■ **Task prompt**:
Precise copying is required. Return the data below in full.

■ **Data for the task**:
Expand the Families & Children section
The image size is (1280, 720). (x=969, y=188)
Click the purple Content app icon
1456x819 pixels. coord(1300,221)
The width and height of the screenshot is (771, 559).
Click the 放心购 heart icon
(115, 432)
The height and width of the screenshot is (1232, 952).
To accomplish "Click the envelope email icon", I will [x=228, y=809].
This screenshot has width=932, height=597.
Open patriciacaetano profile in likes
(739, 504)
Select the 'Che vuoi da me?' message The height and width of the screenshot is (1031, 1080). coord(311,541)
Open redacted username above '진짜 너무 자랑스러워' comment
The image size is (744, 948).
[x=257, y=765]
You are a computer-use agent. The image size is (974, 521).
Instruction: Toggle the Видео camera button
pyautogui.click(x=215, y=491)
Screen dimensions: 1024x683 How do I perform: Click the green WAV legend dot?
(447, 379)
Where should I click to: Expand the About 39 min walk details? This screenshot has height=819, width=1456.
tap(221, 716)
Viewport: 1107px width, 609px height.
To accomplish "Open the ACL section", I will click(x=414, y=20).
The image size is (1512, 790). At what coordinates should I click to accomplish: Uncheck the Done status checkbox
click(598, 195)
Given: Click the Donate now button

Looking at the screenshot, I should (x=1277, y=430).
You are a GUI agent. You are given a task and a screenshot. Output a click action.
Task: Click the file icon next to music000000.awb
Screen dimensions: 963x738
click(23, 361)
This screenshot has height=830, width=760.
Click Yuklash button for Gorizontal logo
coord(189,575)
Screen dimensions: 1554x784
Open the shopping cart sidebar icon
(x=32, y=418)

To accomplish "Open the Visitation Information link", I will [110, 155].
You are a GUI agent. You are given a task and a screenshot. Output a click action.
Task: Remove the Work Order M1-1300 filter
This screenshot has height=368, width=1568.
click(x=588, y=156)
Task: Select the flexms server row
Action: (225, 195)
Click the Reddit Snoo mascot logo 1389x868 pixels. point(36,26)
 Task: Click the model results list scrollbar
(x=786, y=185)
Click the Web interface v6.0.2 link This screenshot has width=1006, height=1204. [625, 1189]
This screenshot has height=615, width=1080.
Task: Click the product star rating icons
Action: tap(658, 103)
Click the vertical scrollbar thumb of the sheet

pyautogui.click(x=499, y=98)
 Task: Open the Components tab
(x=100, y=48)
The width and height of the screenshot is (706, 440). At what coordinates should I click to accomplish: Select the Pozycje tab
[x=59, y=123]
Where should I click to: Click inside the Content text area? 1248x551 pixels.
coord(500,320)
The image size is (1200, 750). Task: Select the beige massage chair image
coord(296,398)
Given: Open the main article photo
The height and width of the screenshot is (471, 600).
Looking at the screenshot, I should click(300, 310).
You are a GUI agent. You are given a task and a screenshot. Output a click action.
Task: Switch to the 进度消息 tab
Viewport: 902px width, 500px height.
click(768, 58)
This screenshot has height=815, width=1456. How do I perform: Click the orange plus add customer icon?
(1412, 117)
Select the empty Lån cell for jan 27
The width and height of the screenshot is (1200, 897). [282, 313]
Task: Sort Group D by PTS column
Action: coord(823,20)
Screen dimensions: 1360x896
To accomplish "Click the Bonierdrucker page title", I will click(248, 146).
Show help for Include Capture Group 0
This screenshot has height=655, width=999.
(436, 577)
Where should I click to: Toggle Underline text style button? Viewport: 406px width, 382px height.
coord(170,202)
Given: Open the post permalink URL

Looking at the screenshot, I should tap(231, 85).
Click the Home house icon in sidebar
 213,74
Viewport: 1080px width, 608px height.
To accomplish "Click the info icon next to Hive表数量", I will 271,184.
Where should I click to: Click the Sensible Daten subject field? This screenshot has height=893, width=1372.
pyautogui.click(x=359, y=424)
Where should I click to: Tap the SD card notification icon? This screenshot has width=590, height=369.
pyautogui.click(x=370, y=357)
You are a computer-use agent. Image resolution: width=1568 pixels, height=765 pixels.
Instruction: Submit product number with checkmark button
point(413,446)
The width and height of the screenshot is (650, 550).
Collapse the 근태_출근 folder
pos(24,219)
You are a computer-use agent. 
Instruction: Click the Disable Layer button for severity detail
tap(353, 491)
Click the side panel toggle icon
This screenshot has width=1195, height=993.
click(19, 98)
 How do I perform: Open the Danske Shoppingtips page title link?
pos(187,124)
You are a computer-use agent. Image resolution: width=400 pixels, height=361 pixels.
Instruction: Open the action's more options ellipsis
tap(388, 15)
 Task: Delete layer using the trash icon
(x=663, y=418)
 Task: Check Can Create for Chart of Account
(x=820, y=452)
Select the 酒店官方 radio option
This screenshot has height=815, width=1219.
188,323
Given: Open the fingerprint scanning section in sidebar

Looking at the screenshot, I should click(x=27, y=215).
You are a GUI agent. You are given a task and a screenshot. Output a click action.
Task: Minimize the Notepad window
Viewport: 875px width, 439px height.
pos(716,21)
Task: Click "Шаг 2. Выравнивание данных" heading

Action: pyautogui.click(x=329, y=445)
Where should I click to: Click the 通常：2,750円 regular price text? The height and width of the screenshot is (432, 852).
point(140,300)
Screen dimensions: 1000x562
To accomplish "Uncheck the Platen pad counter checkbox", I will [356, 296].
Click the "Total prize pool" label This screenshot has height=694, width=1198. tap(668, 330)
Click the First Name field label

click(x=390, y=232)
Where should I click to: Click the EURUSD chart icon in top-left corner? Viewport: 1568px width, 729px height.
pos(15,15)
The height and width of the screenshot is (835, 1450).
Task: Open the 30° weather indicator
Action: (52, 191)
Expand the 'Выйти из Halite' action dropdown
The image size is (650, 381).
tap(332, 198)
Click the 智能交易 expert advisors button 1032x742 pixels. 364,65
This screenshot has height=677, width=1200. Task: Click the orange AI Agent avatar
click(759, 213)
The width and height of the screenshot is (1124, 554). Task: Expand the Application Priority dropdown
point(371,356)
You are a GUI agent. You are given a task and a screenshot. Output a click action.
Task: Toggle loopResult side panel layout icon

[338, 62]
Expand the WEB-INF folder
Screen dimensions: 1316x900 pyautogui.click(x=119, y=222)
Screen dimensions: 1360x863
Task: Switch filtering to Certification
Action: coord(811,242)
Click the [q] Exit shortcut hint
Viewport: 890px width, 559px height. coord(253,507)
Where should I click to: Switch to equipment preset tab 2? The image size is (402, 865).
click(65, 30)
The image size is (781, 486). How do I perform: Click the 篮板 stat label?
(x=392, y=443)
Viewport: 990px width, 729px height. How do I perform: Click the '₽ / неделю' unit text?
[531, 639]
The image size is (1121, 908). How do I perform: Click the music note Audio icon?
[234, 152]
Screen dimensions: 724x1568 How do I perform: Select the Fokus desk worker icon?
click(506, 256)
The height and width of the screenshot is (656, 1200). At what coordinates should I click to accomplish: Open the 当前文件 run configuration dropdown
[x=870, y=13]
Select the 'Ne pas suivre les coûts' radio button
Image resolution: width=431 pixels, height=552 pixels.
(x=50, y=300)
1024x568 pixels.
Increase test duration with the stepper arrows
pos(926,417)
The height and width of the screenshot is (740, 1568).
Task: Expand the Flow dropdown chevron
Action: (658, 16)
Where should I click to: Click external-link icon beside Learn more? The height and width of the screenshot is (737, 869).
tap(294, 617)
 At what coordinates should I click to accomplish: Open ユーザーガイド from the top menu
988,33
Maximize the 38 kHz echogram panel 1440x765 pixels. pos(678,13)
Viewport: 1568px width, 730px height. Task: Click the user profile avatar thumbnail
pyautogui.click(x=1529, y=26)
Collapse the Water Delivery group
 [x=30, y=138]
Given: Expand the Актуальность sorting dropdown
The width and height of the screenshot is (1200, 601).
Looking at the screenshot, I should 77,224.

■ **Result of the task**:
Expand the Families & Children section
The image size is (1280, 720). (x=969, y=188)
Click the purple Content app icon
1456x819 pixels. coord(1300,221)
The width and height of the screenshot is (771, 559).
Click the 放心购 heart icon
(115, 432)
The height and width of the screenshot is (1232, 952).
To accomplish "Click the envelope email icon", I will [x=228, y=809].
This screenshot has width=932, height=597.
Open patriciacaetano profile in likes
(739, 504)
Select the 'Che vuoi da me?' message The height and width of the screenshot is (1031, 1080). coord(311,541)
Open redacted username above '진짜 너무 자랑스러워' comment
The image size is (744, 948).
[x=257, y=765]
You are a computer-use agent. The image size is (974, 521).
Instruction: Toggle the Видео camera button
pyautogui.click(x=215, y=491)
Screen dimensions: 1024x683 How do I perform: Click the green WAV legend dot?
(447, 379)
Where should I click to: Expand the About 39 min walk details? This screenshot has height=819, width=1456.
tap(221, 716)
Viewport: 1107px width, 609px height.
To accomplish "Open the ACL section", I will click(x=414, y=20).
The image size is (1512, 790). At what coordinates should I click to accomplish: Uncheck the Done status checkbox
click(598, 195)
Given: Click the Donate now button

Looking at the screenshot, I should (x=1277, y=430).
You are a GUI agent. You are given a task and a screenshot. Output a click action.
Task: Click the file icon next to music000000.awb
Screen dimensions: 963x738
click(23, 361)
This screenshot has height=830, width=760.
Click Yuklash button for Gorizontal logo
coord(189,575)
Screen dimensions: 1554x784
Open the shopping cart sidebar icon
(x=32, y=418)

To accomplish "Open the Visitation Information link", I will [110, 155].
You are a GUI agent. You are given a task and a screenshot. Output a click action.
Task: Remove the Work Order M1-1300 filter
This screenshot has height=368, width=1568.
click(x=588, y=156)
Task: Select the flexms server row
Action: (225, 195)
Click the Reddit Snoo mascot logo 1389x868 pixels. point(36,26)
 Task: Click the model results list scrollbar
(x=786, y=185)
Click the Web interface v6.0.2 link This screenshot has width=1006, height=1204. [625, 1189]
This screenshot has height=615, width=1080.
Task: Click the product star rating icons
Action: tap(658, 103)
Click the vertical scrollbar thumb of the sheet

pyautogui.click(x=499, y=98)
 Task: Open the Components tab
(x=100, y=48)
The width and height of the screenshot is (706, 440). At what coordinates should I click to accomplish: Select the Pozycje tab
[x=59, y=123]
Where should I click to: Click inside the Content text area? 1248x551 pixels.
coord(500,320)
The image size is (1200, 750). Task: Select the beige massage chair image
coord(296,398)
Given: Open the main article photo
The height and width of the screenshot is (471, 600).
Looking at the screenshot, I should click(300, 310).
You are a GUI agent. You are given a task and a screenshot. Output a click action.
Task: Switch to the 进度消息 tab
Viewport: 902px width, 500px height.
click(768, 58)
This screenshot has height=815, width=1456. How do I perform: Click the orange plus add customer icon?
(1412, 117)
Select the empty Lån cell for jan 27
The width and height of the screenshot is (1200, 897). [282, 313]
Task: Sort Group D by PTS column
Action: coord(823,20)
Screen dimensions: 1360x896
To accomplish "Click the Bonierdrucker page title", I will click(248, 146).
Show help for Include Capture Group 0
This screenshot has height=655, width=999.
(436, 577)
Where should I click to: Toggle Underline text style button? Viewport: 406px width, 382px height.
coord(170,202)
Given: Open the post permalink URL

Looking at the screenshot, I should tap(231, 85).
Click the Home house icon in sidebar
 213,74
Viewport: 1080px width, 608px height.
To accomplish "Click the info icon next to Hive表数量", I will 271,184.
Where should I click to: Click the Sensible Daten subject field? This screenshot has height=893, width=1372.
pyautogui.click(x=359, y=424)
Where should I click to: Tap the SD card notification icon? This screenshot has width=590, height=369.
pyautogui.click(x=370, y=357)
You are a computer-use agent. Image resolution: width=1568 pixels, height=765 pixels.
Instruction: Submit product number with checkmark button
point(413,446)
The width and height of the screenshot is (650, 550).
Collapse the 근태_출근 folder
pos(24,219)
You are a computer-use agent. 
Instruction: Click the Disable Layer button for severity detail
tap(353, 491)
Click the side panel toggle icon
This screenshot has width=1195, height=993.
click(19, 98)
 How do I perform: Open the Danske Shoppingtips page title link?
pos(187,124)
You are a computer-use agent. Image resolution: width=400 pixels, height=361 pixels.
Instruction: Open the action's more options ellipsis
tap(388, 15)
 Task: Delete layer using the trash icon
(x=663, y=418)
 Task: Check Can Create for Chart of Account
(x=820, y=452)
Select the 酒店官方 radio option
This screenshot has height=815, width=1219.
188,323
Given: Open the fingerprint scanning section in sidebar

Looking at the screenshot, I should click(x=27, y=215).
You are a GUI agent. You are given a task and a screenshot. Output a click action.
Task: Minimize the Notepad window
Viewport: 875px width, 439px height.
pos(716,21)
Task: Click "Шаг 2. Выравнивание данных" heading

Action: pyautogui.click(x=329, y=445)
Where should I click to: Click the 通常：2,750円 regular price text? The height and width of the screenshot is (432, 852).
point(140,300)
Screen dimensions: 1000x562
To accomplish "Uncheck the Platen pad counter checkbox", I will [356, 296].
Click the "Total prize pool" label This screenshot has height=694, width=1198. tap(668, 330)
Click the First Name field label

click(x=390, y=232)
Where should I click to: Click the EURUSD chart icon in top-left corner? Viewport: 1568px width, 729px height.
pos(15,15)
The height and width of the screenshot is (835, 1450).
Task: Open the 30° weather indicator
Action: (52, 191)
Expand the 'Выйти из Halite' action dropdown
The image size is (650, 381).
tap(332, 198)
Click the 智能交易 expert advisors button 1032x742 pixels. 364,65
This screenshot has height=677, width=1200. Task: Click the orange AI Agent avatar
click(759, 213)
The width and height of the screenshot is (1124, 554). Task: Expand the Application Priority dropdown
point(371,356)
You are a GUI agent. You are given a task and a screenshot. Output a click action.
Task: Toggle loopResult side panel layout icon

[338, 62]
Expand the WEB-INF folder
Screen dimensions: 1316x900 pyautogui.click(x=119, y=222)
Screen dimensions: 1360x863
Task: Switch filtering to Certification
Action: coord(811,242)
Click the [q] Exit shortcut hint
Viewport: 890px width, 559px height. coord(253,507)
Where should I click to: Switch to equipment preset tab 2? The image size is (402, 865).
click(65, 30)
The image size is (781, 486). How do I perform: Click the 篮板 stat label?
(x=392, y=443)
Viewport: 990px width, 729px height. How do I perform: Click the '₽ / неделю' unit text?
[531, 639]
The image size is (1121, 908). How do I perform: Click the music note Audio icon?
[234, 152]
Screen dimensions: 724x1568 How do I perform: Select the Fokus desk worker icon?
click(506, 256)
The height and width of the screenshot is (656, 1200). At what coordinates should I click to accomplish: Open the 当前文件 run configuration dropdown
[x=870, y=13]
Select the 'Ne pas suivre les coûts' radio button
Image resolution: width=431 pixels, height=552 pixels.
(x=50, y=300)
1024x568 pixels.
Increase test duration with the stepper arrows
pos(926,417)
The height and width of the screenshot is (740, 1568).
Task: Expand the Flow dropdown chevron
Action: (658, 16)
Where should I click to: Click external-link icon beside Learn more? The height and width of the screenshot is (737, 869).
tap(294, 617)
 At what coordinates should I click to accomplish: Open ユーザーガイド from the top menu
988,33
Maximize the 38 kHz echogram panel 1440x765 pixels. pos(678,13)
Viewport: 1568px width, 730px height. Task: Click the user profile avatar thumbnail
pyautogui.click(x=1529, y=26)
Collapse the Water Delivery group
 [x=30, y=138]
Given: Expand the Актуальность sorting dropdown
The width and height of the screenshot is (1200, 601).
Looking at the screenshot, I should 77,224.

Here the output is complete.